Microservices mean the servers of different services run different code. A load balancer only works together with servers running the same code.
SgtBastard|3 years ago
Uh - what?
>A load balancer balances traffic between servers
Correct.
> of the same service or mononlith
Incorrect.
Load balancers used to work solely at Layer 4, in which case you’d be correct that any 80/443 traffic would be farmed across servers that would necessarily need to run the same code base.
But modern load balancers (NGINX et al) especially in a service mesh / Kubernetes context, balance load at endpoint level. A high traffic endpoint might have dozens of pods running on dozens of K8s hosts having traffic routes to them by their ingress controller. A low traffic endpoint’s pod might only be running on few or one (potentially different) hosts.
The load balancer internally makes these decisions.

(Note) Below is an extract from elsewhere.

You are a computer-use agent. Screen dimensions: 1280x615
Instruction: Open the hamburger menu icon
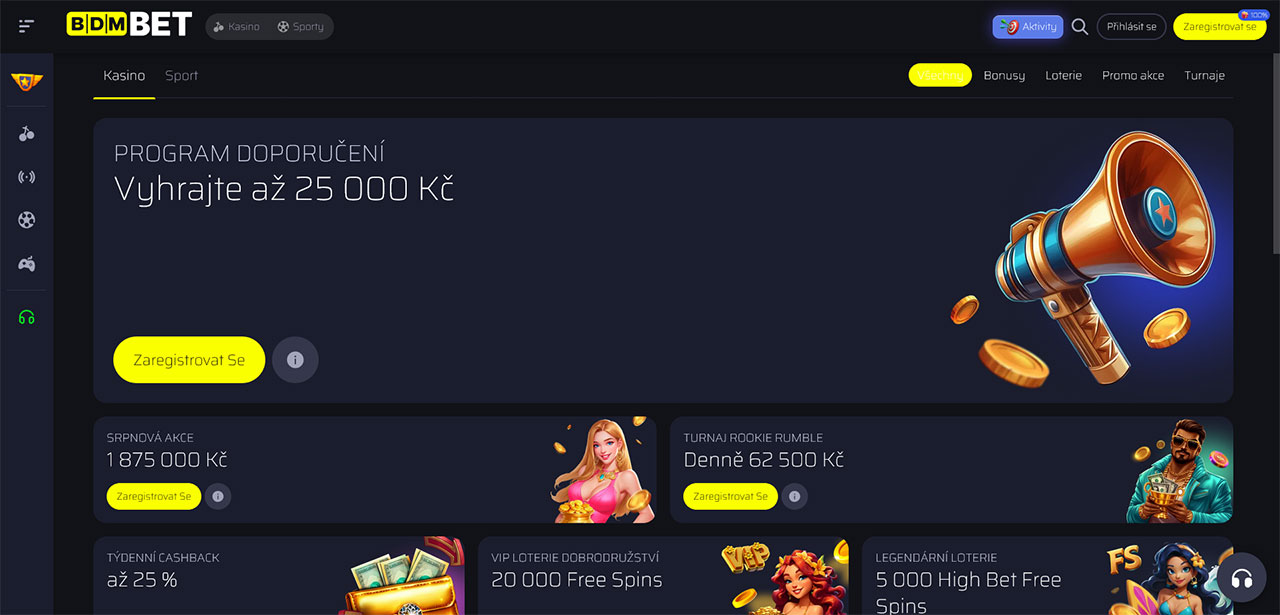pyautogui.click(x=26, y=26)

I hope this clears up your misunderstanding.
closeparen|3 years ago
The split is inessential. You can just as easily have homogeneous backends & one big load balancing pool. Instances within that pool can even have affinity for or ownership of particular records! The ability to load balance across nodes is not, as you claimed, a particular advantage of microservices.
greenhatman|3 years ago
The point is, if a client makes a request to a server, the response should always be the same, no matter where the load balancer sends the request to. Which means it should run the same code.
Nginx doesn't even mention route based or endpoint based load balancing in their docs. Maybe they don't consider it load balancing either.